» **AIM OF THE EXERCISE**:
Each image should be skipped while the records are restated word for word.

» **PROVIDED RECORDS**:
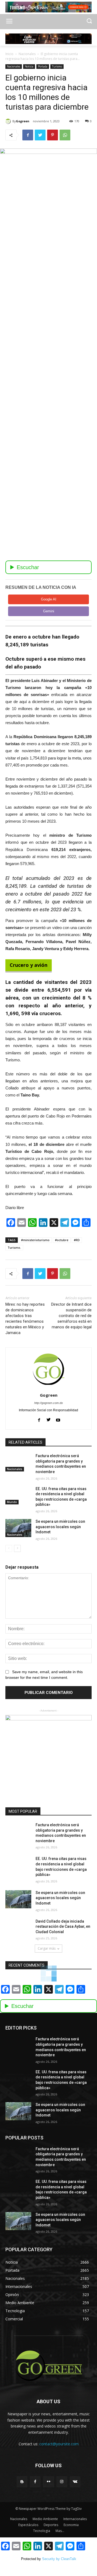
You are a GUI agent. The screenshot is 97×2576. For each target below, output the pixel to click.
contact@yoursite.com (59, 2443)
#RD (77, 1240)
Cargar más (47, 1948)
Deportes (51, 2525)
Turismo (57, 66)
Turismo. (14, 1247)
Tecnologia (41, 2530)
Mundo (12, 1502)
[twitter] (49, 1419)
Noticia (29, 66)
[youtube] (58, 1419)
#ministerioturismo (35, 1240)
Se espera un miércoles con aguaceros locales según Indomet (60, 1526)
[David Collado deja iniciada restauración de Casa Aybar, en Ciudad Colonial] (18, 1928)
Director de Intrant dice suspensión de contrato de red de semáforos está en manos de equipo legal (71, 1315)
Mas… (60, 2530)
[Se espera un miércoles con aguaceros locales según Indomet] (18, 1528)
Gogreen (22, 121)
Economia (71, 2525)
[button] (89, 21)
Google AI (48, 599)
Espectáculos (28, 2525)
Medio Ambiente (45, 2519)
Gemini (48, 611)
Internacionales (75, 2519)
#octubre (61, 1240)
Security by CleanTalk (59, 2559)
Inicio (9, 54)
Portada (42, 66)
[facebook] (39, 1419)
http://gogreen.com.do (48, 1403)
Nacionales (27, 54)
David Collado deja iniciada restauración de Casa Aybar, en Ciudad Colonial (63, 1926)
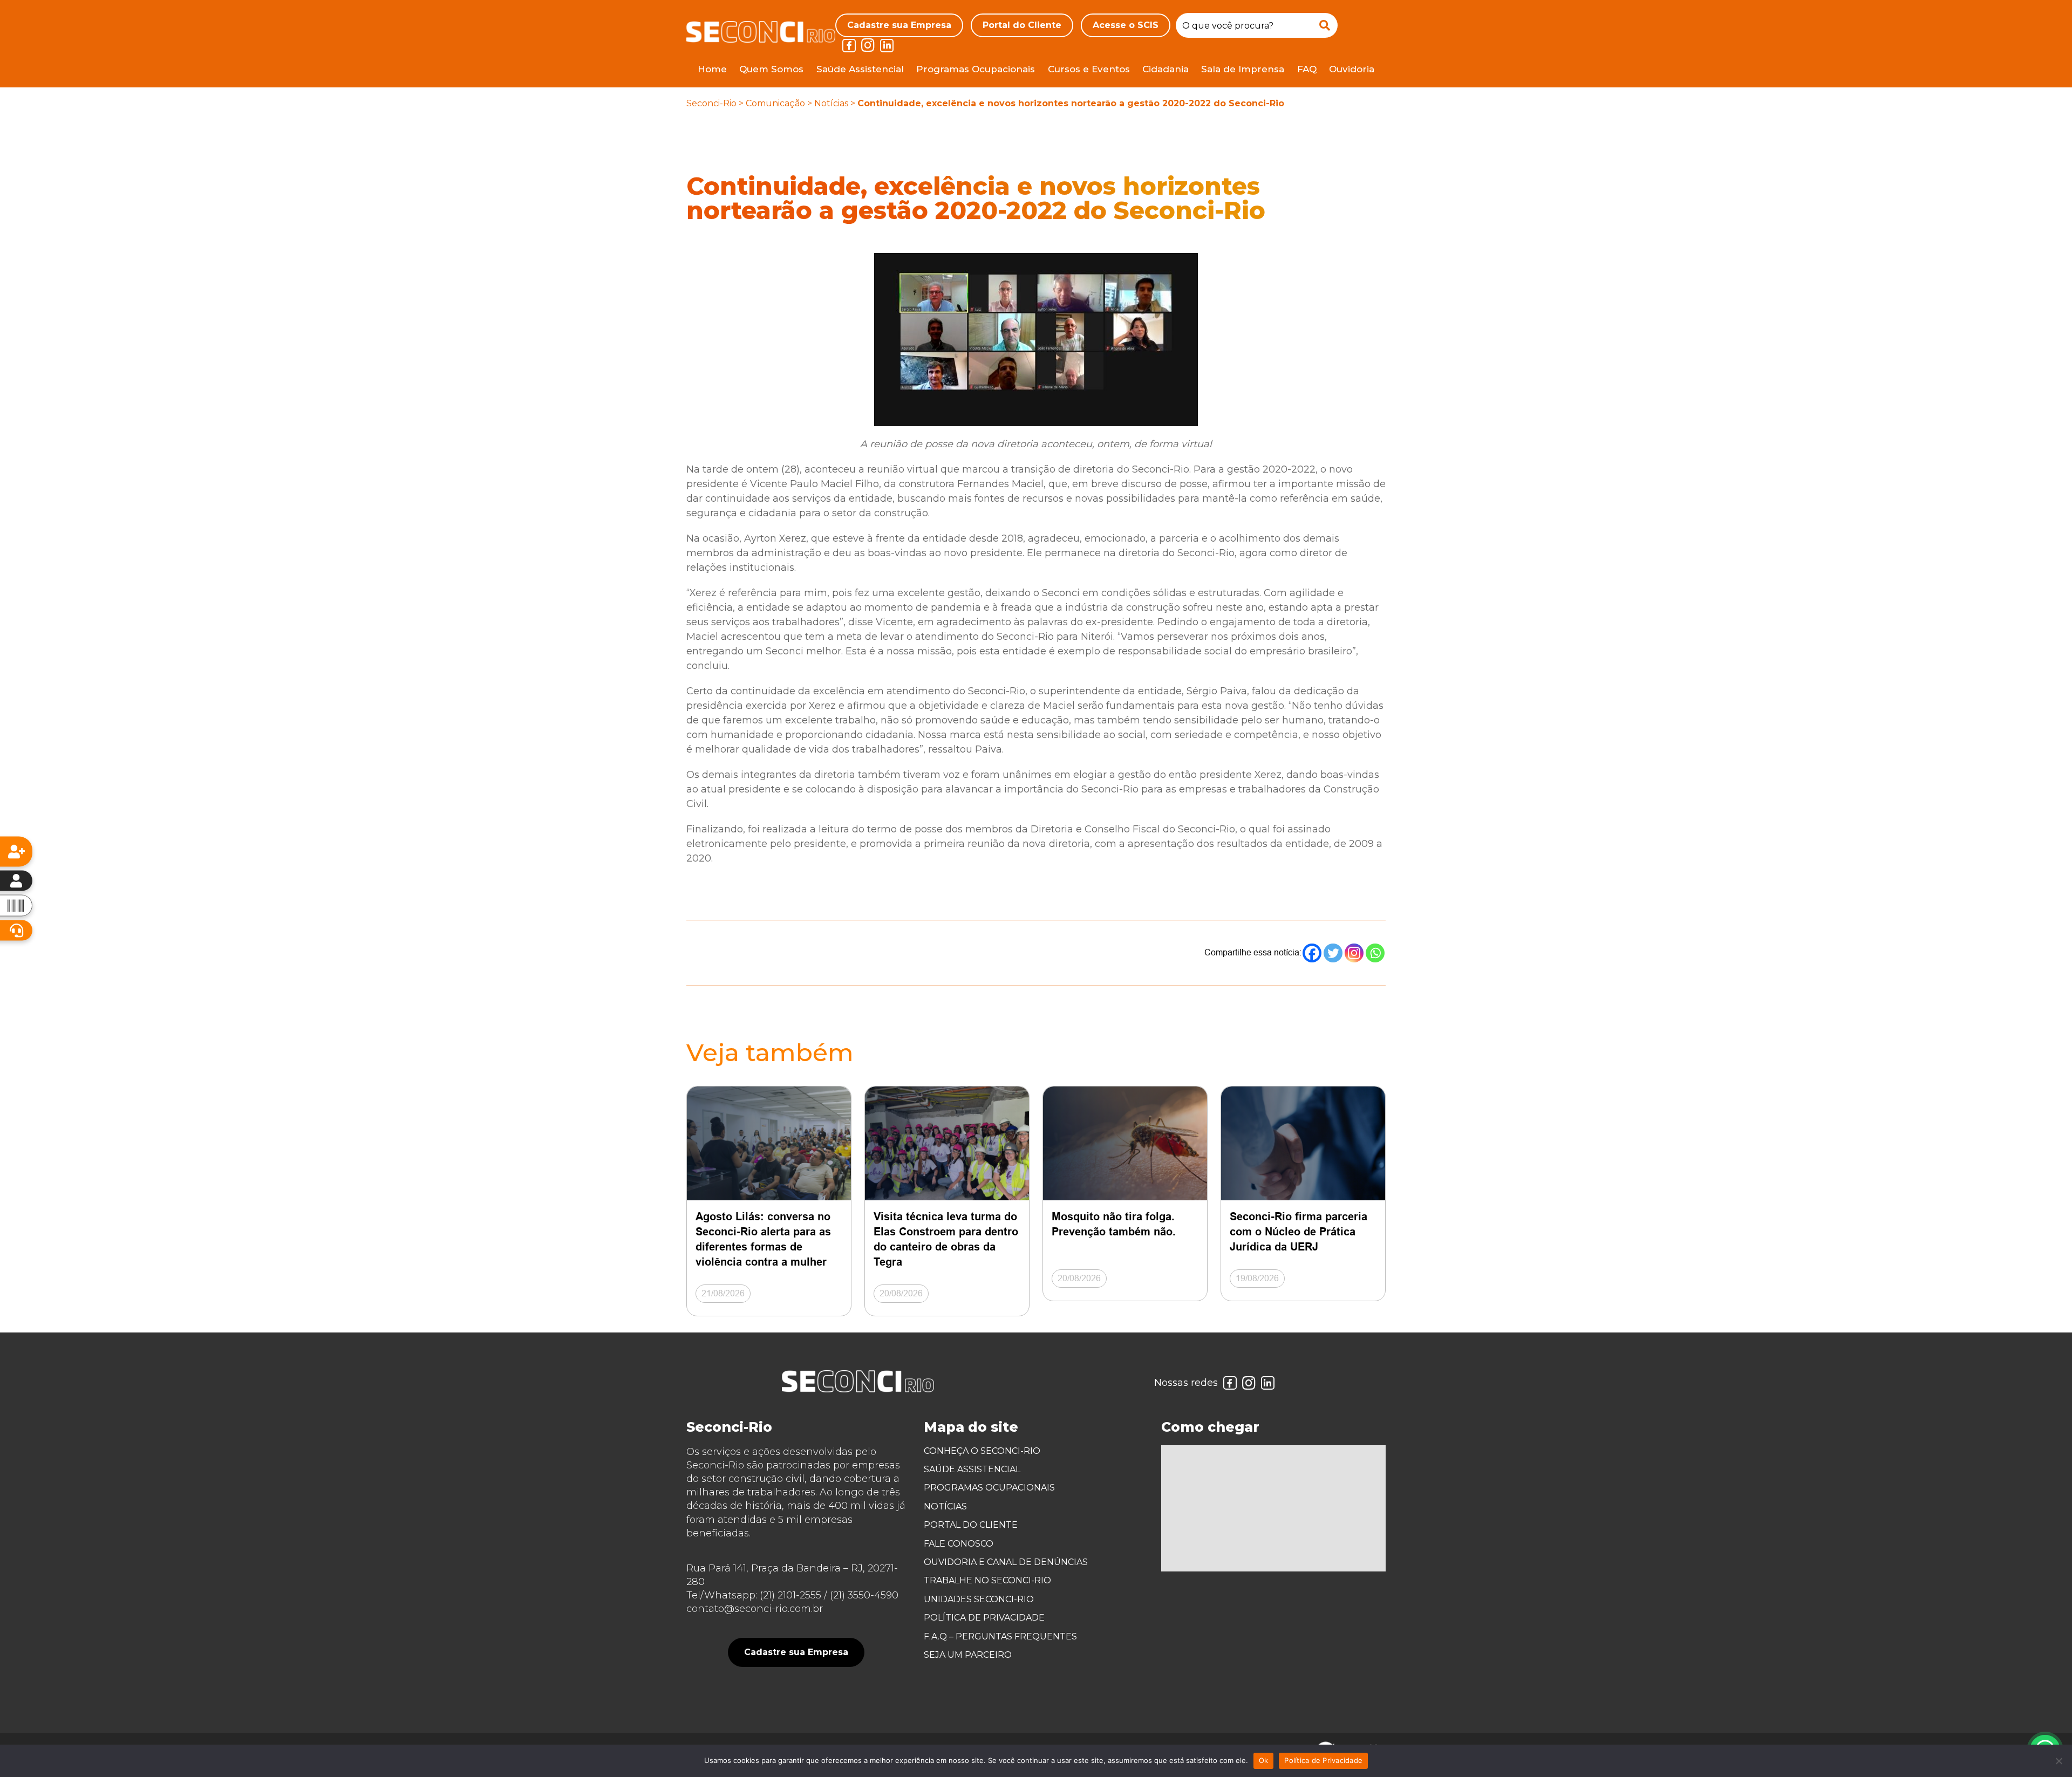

» **RESPONSE TO THIS TASK**:
You are a GUI agent. The screenshot is 97×2576. For each target below, output the pixel to click.
contact@yoursite.com (59, 2443)
#RD (77, 1240)
Cargar más (47, 1948)
Deportes (51, 2525)
Turismo (57, 66)
Turismo. (14, 1247)
Tecnologia (41, 2530)
Mundo (12, 1502)
[twitter] (49, 1419)
Noticia (29, 66)
[youtube] (58, 1419)
#ministerioturismo (35, 1240)
Se espera un miércoles con aguaceros locales según Indomet (60, 1526)
[David Collado deja iniciada restauración de Casa Aybar, en Ciudad Colonial] (18, 1928)
Director de Intrant dice suspensión de contrato de red de semáforos está en manos de equipo legal (71, 1315)
Mas… (60, 2530)
[Se espera un miércoles con aguaceros locales según Indomet] (18, 1528)
Gogreen (22, 121)
Economia (71, 2525)
[button] (89, 21)
Google AI (48, 599)
Espectáculos (28, 2525)
Medio Ambiente (45, 2519)
Gemini (48, 611)
Internacionales (75, 2519)
#octubre (61, 1240)
Security by CleanTalk (59, 2559)
Inicio (9, 54)
Portada (42, 66)
[facebook] (39, 1419)
http://gogreen.com.do (48, 1403)
Nacionales (27, 54)
David Collado deja iniciada restauración de Casa Aybar, en Ciudad Colonial (63, 1926)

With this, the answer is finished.